The annual report on human rights issued by the US State Department for Bulgaria has dedicated an entire subheading about the legal and structural blockades by the Bulgarian government that prevent Macedonian organizations from becoming registered as legal entities.
Under the “Freedom of Association” heading, the State Department finds that the Bulgarian government systemically violates the right of Macedonians to form cultural associations.
The following text is copied from the 2020 country report on human rights in Bulgaria.
“Authorities continued to deny registration of ethnic-Macedonian activist groups such as the United Macedonian Organization-Ilinden, the Society of Oppressed Macedonians, Victims of Communist Terror, and the Macedonian Ethnic Tolerance Club in Bulgaria, despite a May judgment and more than 10 prior decisions by the European Court of Human Rights that the denials violated the groups’ freedom of association.
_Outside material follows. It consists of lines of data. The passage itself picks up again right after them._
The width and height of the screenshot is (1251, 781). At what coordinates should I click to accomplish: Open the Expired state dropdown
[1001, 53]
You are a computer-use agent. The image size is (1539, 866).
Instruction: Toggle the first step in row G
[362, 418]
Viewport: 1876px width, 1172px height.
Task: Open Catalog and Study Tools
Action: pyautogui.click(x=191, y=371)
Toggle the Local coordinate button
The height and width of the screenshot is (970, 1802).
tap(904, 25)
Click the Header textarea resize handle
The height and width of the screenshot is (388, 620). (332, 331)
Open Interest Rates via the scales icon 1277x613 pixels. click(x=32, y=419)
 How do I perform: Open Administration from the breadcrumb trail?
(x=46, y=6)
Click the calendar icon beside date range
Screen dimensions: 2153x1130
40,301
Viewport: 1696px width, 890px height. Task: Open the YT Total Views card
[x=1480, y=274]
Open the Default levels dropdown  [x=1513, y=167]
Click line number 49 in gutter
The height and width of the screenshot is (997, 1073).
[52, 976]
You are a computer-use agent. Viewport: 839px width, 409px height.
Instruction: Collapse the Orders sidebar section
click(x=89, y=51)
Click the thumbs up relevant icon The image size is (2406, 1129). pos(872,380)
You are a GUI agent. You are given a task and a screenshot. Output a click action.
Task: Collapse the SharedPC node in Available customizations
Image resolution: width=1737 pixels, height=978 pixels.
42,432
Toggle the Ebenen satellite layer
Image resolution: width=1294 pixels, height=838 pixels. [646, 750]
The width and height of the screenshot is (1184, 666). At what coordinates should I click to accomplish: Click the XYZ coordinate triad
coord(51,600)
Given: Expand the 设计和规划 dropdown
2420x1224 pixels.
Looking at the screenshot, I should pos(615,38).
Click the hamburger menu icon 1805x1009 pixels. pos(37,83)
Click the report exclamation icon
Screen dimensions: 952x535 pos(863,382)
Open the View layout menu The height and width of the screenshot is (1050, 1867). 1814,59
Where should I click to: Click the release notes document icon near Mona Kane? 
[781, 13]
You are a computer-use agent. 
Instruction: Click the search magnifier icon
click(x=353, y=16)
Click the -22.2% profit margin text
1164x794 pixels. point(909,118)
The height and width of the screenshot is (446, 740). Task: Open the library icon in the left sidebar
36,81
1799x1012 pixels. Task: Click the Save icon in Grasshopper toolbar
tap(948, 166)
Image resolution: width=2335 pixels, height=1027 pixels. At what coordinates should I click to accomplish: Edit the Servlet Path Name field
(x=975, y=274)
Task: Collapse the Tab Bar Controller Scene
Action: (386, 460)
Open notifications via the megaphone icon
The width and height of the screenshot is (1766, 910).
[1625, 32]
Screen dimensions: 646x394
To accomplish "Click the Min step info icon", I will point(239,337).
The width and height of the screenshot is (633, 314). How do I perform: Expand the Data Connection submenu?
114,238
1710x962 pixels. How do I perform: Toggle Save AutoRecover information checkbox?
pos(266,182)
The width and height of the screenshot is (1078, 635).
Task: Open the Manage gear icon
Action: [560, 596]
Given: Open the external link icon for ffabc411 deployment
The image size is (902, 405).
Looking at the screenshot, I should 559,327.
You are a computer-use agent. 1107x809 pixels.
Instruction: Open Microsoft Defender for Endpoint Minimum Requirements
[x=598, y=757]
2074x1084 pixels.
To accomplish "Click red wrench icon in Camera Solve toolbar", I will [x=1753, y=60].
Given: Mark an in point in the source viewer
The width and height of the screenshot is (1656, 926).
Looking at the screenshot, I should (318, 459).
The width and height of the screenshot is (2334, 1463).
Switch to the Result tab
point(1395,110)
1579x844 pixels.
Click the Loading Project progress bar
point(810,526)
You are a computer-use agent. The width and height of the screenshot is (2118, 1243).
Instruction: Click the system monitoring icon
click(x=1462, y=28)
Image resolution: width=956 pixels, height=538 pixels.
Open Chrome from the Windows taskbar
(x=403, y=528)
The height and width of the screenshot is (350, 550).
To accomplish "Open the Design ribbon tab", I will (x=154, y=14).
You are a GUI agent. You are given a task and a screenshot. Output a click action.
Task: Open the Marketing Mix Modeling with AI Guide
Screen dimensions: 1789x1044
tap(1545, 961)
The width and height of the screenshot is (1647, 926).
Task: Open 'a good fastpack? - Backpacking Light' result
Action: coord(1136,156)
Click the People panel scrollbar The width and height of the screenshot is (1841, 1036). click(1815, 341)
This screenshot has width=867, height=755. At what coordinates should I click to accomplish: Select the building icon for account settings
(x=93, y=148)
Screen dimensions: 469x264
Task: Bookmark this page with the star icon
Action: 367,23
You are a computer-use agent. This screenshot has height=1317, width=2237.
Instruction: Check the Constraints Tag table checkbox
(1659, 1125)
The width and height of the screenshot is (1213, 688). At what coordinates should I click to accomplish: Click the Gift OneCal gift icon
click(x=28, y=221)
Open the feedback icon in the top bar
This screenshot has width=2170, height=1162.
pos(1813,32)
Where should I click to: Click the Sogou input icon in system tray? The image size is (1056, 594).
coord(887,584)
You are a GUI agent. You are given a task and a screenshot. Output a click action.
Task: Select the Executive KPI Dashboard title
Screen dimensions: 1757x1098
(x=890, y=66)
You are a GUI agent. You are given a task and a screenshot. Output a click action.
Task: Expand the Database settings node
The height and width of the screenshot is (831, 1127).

On October 1, the Council of Europe’s Committee for the Prevention of Torture expressed in an interim resolution “deep concern” with regard to authorities’ “formalistic application of legal requirements” applied persistently to refuse registration to the United Macedonian Organization-Ilinden and similar associations since 2006.
In November 2019 the prosecutor general acted on Internal Macedonian Revolutionary Organization (VMRO) leader and defense minister Krasimir Karakachanov’s complaint about attempts by two associations, the Civil Association for Protection of Fundamental Individual Human Rights and Ancient Macedonians, to create a Macedonian minority.
The prosecutor general petitioned the court to dissolve the associations, accusing them of a political agenda threatening the unity and security of the nation.”
The findings above are in line with the verdicts given by the European Court of Human Rights at Strasbourg, which finds Bulgaria to be in violation of the right to self-determination.